Looking at the workload i found and fixed what i believe to be the real
bug causing the AIM7 regression: it was inefficient wakeup / scheduling
/ locking behavior of the new generic semaphore code, causing suboptimal
performance.
The problem comes from the following code.

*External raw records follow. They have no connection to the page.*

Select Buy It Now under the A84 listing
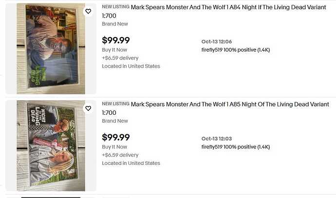114,50
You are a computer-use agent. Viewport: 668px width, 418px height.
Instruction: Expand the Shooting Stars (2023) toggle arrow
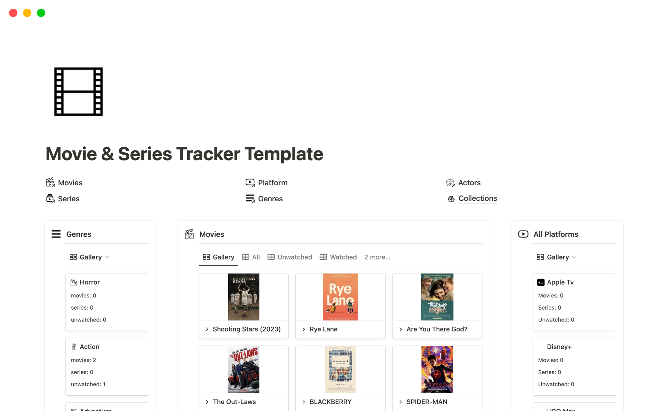pyautogui.click(x=207, y=329)
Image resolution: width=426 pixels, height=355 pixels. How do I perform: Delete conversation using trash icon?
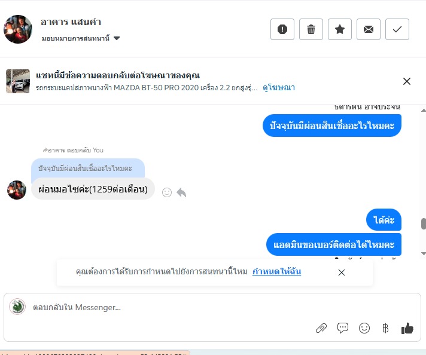tap(311, 29)
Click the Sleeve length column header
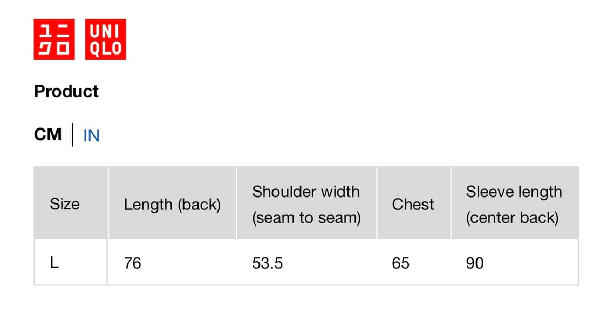Screen dimensions: 607x320 pyautogui.click(x=514, y=204)
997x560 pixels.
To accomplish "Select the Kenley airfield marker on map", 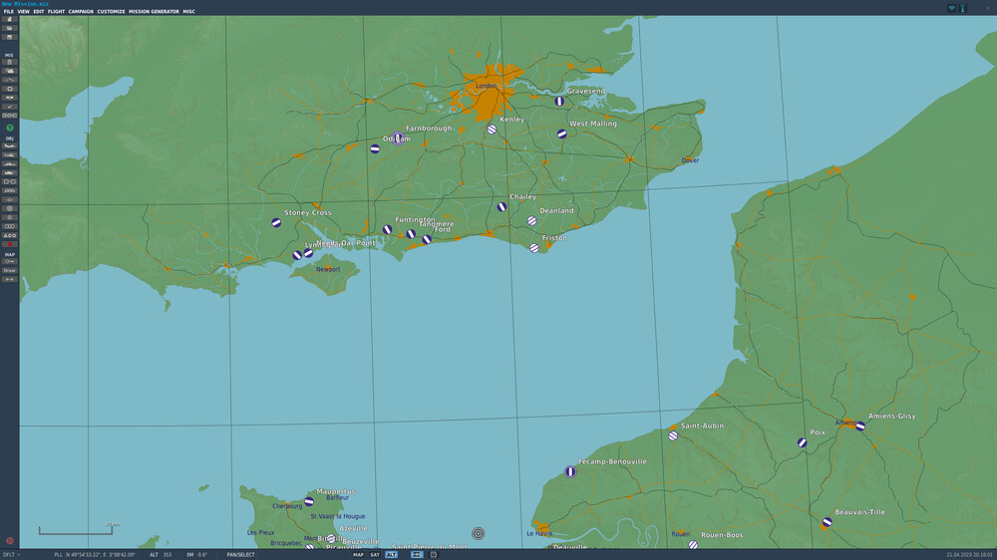I will pyautogui.click(x=492, y=130).
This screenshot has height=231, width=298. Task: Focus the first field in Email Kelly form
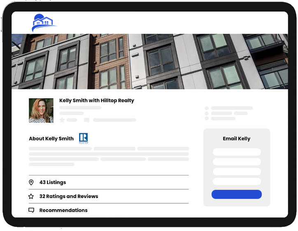(237, 152)
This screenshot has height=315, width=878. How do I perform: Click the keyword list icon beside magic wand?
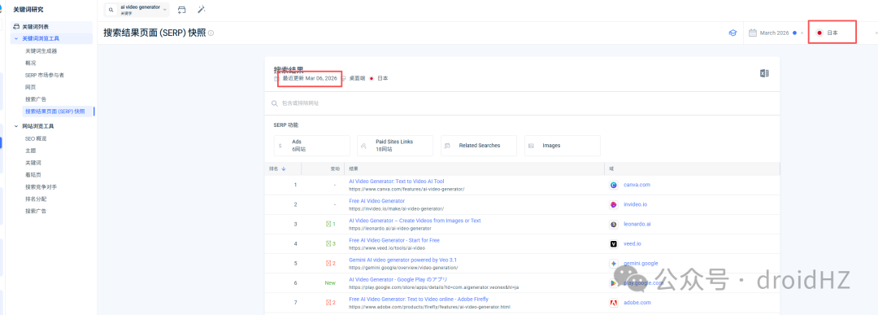(181, 10)
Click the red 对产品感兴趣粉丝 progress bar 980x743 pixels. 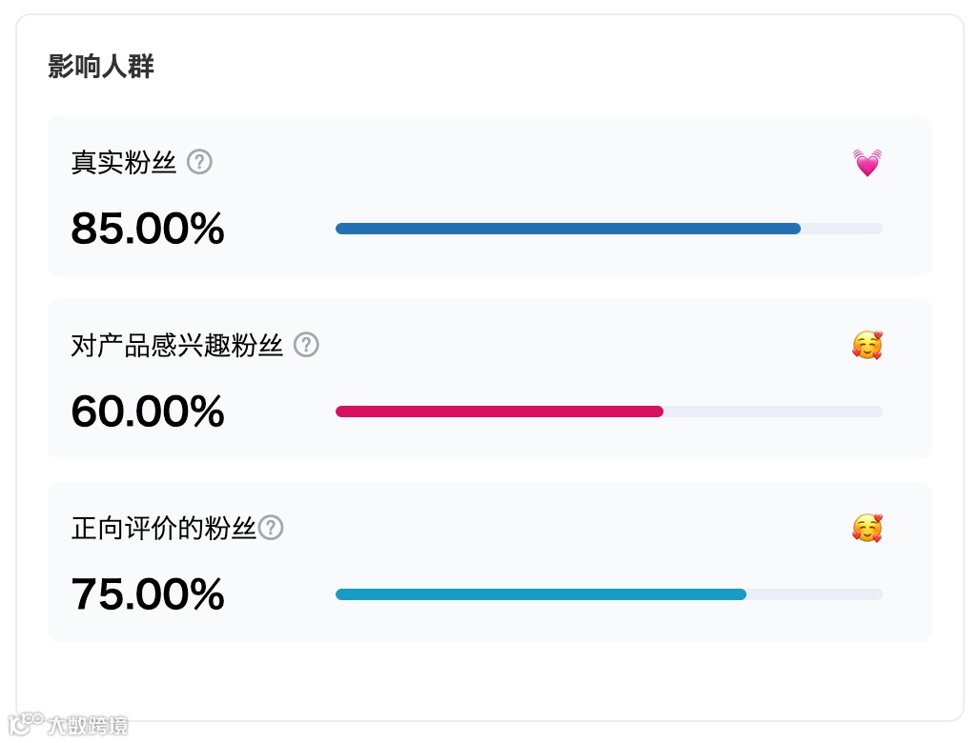tap(500, 412)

The new semaphore code does
this on down():
spin_lock_irqsave(&sem->lock, flags);
if (likely(sem->count > 0))
sem->count--;
else
__down(sem);
spin_unlock_irqrestore(&sem->lock, flags);
and this on up():
spin_lock_irqsave(&sem->lock, flags);
if (likely(list_empty(&sem->wait_list)))
sem->count++;
else
__up(sem);
spin_unlock_irqrestore(&sem->lock, flags);
where __up() does:
list_del(&waiter->list);
waiter->up = 1;
wake_up_process(waiter->task);
and where __down() does this in essence:
list_add_tail(&waiter.list, &sem->wait_list);
waiter.task = task;
waiter.up = 0;
for (;;) {
[...]
spin_unlock_irq(&sem->lock);
timeout = schedule_timeout(timeout);
spin_lock_irq(&sem->lock);
if (waiter.up)
return 0;
}
the fastpath looks good and obvious, but note the following property of
the contended path: if there's a task on the ->wait_list, the up() of
the current owner will "pass over" ownership to that waiting task, in a
wake-one manner, via the waiter->up flag and by removing the waiter from
the wait list.
That is all and fine in principle, but as implemented in
kernel/semaphore.c it also creates a nasty, hidden source of contention!
The contention comes from the following property of the new semaphore
code: the new owner owns the semaphore exclusively, even if it is not
running yet.
So if the old owner, even if just a few instructions later, does a
down() [lock_kernel()] again, it will be blocked and will have to wait
on the new owner to eventually be scheduled (possibly on another CPU)!
Or if another task gets to lock_kernel() sooner than the "new owner"
scheduled, it will be blocked unnecessarily and for a very long time
when there are 2000 tasks running.
I.e. the implementation of the new semaphores code does wake-one and
lock ownership in a very restrictive way - it does not allow
opportunistic re-locking of the lock at all and keeps the scheduler from
picking task order intelligently.
This kind of scheduling, with 2000 AIM7 processes running, creates awful
cross-scheduling between those 2000 tasks, causes reduced parallelism, a
throttled runqueue length and a lot of idle time. With increasing number
of CPUs it causes an exponentially worse behavior in AIM7, as the chance
for a newly woken new-owner task to actually run anytime soon is less
and less likely.
Note that it takes just a tiny bit of contention for the 'new-semaphore
catastrophy' to happen: the wakeup latencies get added to whatever small
contention there is, and quickly snowball out of control!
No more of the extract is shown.